Dynegy had said on Jan. 19 that the Federal Energy Regulatory Commission had requested additional information to process the applications filed with FERC in September 2014 for approval of Dynegy’s acquisition of the Duke Energy Midwest Generation assets and retail business, and also the EquiPower Resources and Brayton Point Holdings assets. Duke Energy Midwest is a subsidiary of Duke Energy (NYSE: DUK).

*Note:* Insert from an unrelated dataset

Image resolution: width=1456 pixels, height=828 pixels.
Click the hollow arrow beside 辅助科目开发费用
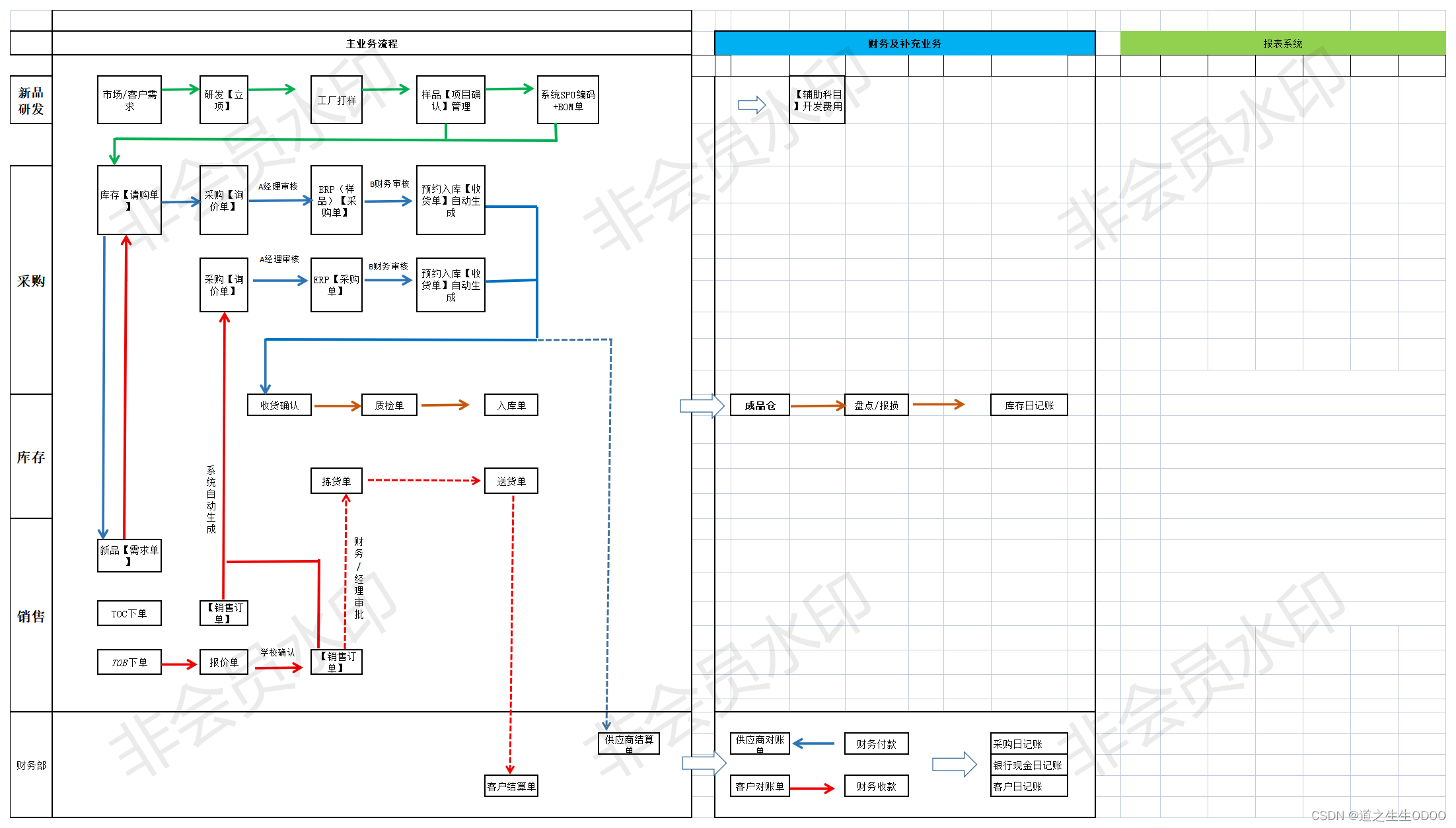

The addition of the Duke Energy Midwest, EquiPower and Brayton Point generation assets will bring Dynegy’s existing portfolio to nearly 26,000 MW. Dynegy and Duke Energy had announced in August 2014 that Dynegy will acquire Duke’s non-regulated Midwest Commercial Generation Business for $2.8bn in cash, which includes ownership interests in 11 power plants, many of them coal-fired, and Duke Energy Retail Sales, the company’s competitive retail business in Ohio.
Dynegy in August 2014 also announced that it would buy various assets of Equipower and Brayton Point in a separate transaction from Energy Capital Partners, including these facilities: Milford, Lake Road, Dighton, Masspower, Liberty, Elwood, Richland, Stryker, Kincaid and Brayton Point.